> [Source passage]
[Full story by Cortney Langley]
Being Muslim and Arab American themselves, both Duenya Hassan ’16 and Saif Fiaz ’17 thought they were in for an easy spring semester when they enrolled in “Arabs in America/America in Arabs.”
“I was like, ‘I got this. It’s going to be an easy class,’” said Fiaz, a biology major whose parents are Pakistani. “But I’ve learned a lot. I was surprised.”
Hassan, a government and gender, sexuality and women’s studies major whose parents are Palestinian, echoed Fiaz. “I didn’t think I’d learn as much as I have,” she said.
They attribute some of that learning to the style of the class taught by Stephen Sheehi, Sultan Qaboos bin Said Associate Professor of Middle East Studies at William & Mary. In addition to traditional class readings, essays and discussions, students must design and post multimedia blog entries integrating current events and issues with the class materials. The class materials are prescribed, but students can take off in any direction they choose as long as they relate it back to the material.
“They are encouraged to think in terms of multimedia, using written sources, videos, music, to explore what activists – not only intellectuals – are doing,” Sheehi said. “They explore the political conditions affecting the Arab-American experience and how Arab Americans answer those conditions, how they forge their own identities.”
The blog, “Arab American Tribe,” had Hassan and her classmates responding within days to the shooting deaths of a Jordanian couple – both graduate students – and the sister of the wife in Chapel Hill, North Carolina in Feburary. Their post examined the reluctance of the police and media to label the murders as a hate crime, in contrast to Muslims around the world.
“In class we were talking about racial hierarchies within the U.S. and how Arab Americans have had this process, according to Matthew Jacobson, of becoming white,” Hassan said. “The first Christian Arabs were able to assimilate, to integrate, and to receive many of the privileges the majority received. After 9/11, you see this flip. You have discrimination against Arabs, and, at this point, it doesn’t matter if they are Muslim or Christian, because it’s based primarily on physical appearance.
“In looking at this incident, we were trying to understand where Arab Americans fit into this racial hierarchy now, and because the media portrayed this as some lone incident, whether there are sentiments the public has about this issue.”

Stored items:

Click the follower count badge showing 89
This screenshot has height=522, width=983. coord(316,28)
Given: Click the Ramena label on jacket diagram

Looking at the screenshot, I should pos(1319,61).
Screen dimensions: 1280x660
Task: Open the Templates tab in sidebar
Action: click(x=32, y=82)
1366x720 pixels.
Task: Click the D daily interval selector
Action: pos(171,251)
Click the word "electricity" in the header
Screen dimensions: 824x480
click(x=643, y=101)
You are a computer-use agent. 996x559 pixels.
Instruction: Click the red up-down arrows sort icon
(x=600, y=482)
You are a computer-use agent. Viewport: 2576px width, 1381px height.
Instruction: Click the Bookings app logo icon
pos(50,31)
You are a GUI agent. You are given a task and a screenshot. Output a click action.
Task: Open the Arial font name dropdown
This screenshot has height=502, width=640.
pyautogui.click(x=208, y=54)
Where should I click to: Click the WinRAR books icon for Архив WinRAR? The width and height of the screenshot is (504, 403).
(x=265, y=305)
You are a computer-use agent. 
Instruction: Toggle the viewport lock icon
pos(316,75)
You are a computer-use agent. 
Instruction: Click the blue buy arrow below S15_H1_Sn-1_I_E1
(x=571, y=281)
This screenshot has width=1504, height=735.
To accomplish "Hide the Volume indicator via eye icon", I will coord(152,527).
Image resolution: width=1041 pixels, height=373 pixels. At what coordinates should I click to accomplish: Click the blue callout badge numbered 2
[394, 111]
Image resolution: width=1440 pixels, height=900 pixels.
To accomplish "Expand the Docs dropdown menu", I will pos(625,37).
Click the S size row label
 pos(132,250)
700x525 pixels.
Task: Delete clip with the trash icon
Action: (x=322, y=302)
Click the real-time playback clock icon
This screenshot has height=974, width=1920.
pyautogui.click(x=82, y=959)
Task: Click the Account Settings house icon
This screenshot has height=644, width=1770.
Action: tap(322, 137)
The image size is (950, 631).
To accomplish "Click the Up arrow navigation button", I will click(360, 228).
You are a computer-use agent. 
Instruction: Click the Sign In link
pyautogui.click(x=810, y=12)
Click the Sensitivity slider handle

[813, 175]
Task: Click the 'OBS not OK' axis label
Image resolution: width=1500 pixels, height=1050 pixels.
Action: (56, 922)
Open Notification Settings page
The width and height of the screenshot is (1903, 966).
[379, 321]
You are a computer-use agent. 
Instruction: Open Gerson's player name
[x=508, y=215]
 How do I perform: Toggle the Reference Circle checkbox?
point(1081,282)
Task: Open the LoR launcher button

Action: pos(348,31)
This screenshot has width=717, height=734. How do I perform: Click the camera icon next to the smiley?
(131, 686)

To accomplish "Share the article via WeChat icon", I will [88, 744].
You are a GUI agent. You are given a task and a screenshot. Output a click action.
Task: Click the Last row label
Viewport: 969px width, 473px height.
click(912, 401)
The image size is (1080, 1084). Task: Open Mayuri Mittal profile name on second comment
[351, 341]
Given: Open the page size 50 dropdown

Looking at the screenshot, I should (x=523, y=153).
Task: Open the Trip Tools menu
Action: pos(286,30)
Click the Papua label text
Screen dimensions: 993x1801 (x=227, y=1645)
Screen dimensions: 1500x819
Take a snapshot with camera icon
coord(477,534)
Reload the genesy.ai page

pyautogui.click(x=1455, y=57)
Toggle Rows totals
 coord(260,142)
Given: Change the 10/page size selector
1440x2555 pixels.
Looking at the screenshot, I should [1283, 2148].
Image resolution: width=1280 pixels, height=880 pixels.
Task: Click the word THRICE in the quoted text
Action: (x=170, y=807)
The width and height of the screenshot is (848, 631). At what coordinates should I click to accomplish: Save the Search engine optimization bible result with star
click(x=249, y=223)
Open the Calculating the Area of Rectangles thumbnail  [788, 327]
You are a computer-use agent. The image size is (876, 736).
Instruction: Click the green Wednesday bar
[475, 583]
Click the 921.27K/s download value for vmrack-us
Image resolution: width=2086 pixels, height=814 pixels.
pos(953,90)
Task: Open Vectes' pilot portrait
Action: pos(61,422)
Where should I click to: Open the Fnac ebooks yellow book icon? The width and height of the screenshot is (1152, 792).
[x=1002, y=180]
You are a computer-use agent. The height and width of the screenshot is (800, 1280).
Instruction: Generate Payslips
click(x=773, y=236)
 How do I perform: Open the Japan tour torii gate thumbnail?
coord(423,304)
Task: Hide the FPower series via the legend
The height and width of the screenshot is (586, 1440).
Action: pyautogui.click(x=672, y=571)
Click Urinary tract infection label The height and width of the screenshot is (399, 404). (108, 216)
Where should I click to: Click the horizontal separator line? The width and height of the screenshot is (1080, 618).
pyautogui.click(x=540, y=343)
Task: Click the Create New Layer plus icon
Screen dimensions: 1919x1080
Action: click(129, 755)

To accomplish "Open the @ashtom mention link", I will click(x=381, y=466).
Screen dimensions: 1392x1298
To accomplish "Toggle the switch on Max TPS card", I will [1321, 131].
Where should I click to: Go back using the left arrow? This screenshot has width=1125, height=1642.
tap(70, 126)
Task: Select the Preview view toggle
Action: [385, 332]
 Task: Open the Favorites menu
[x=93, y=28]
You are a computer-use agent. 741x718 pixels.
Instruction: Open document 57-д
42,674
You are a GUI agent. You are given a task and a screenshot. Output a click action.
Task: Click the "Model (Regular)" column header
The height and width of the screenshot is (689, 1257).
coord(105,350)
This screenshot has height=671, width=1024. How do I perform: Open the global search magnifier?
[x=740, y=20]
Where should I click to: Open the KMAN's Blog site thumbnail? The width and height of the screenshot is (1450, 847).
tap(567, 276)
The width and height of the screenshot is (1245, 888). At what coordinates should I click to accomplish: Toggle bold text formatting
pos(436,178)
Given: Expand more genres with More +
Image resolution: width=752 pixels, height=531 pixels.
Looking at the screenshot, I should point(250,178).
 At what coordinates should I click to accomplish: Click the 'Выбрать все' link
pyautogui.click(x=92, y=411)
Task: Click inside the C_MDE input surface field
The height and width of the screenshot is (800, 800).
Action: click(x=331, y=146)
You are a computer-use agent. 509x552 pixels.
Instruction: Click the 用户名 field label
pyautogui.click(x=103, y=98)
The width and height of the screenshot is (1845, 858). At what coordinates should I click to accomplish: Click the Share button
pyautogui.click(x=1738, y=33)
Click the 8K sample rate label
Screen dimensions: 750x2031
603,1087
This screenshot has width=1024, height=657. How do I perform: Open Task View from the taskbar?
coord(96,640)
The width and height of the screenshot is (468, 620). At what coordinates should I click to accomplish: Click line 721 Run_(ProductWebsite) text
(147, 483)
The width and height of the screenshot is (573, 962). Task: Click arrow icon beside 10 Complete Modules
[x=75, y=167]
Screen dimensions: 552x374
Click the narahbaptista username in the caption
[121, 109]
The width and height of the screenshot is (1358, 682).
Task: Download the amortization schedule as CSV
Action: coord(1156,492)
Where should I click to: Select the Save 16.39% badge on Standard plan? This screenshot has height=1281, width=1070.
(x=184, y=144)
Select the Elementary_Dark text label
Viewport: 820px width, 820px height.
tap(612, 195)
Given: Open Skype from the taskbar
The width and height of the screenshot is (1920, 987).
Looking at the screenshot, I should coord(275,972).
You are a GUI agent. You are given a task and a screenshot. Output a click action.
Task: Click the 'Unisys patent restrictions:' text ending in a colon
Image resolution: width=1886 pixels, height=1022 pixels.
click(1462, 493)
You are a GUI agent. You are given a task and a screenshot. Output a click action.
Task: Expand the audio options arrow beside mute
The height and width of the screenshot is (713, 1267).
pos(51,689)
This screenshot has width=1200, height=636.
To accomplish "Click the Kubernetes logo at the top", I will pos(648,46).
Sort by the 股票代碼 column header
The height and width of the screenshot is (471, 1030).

> [Your assignment]
Answer these questions about the article on the "Arabs in America/America in Arabs" class:
1. What is Saif Fiaz's major?
2. What is the name of the class blog?
3. According to Hassan, which writer described Arab Americans as going through a process of becoming white?

> [Written solution]
1. Biology.
2. "Arab American Tribe."
3. Matthew Jacobson.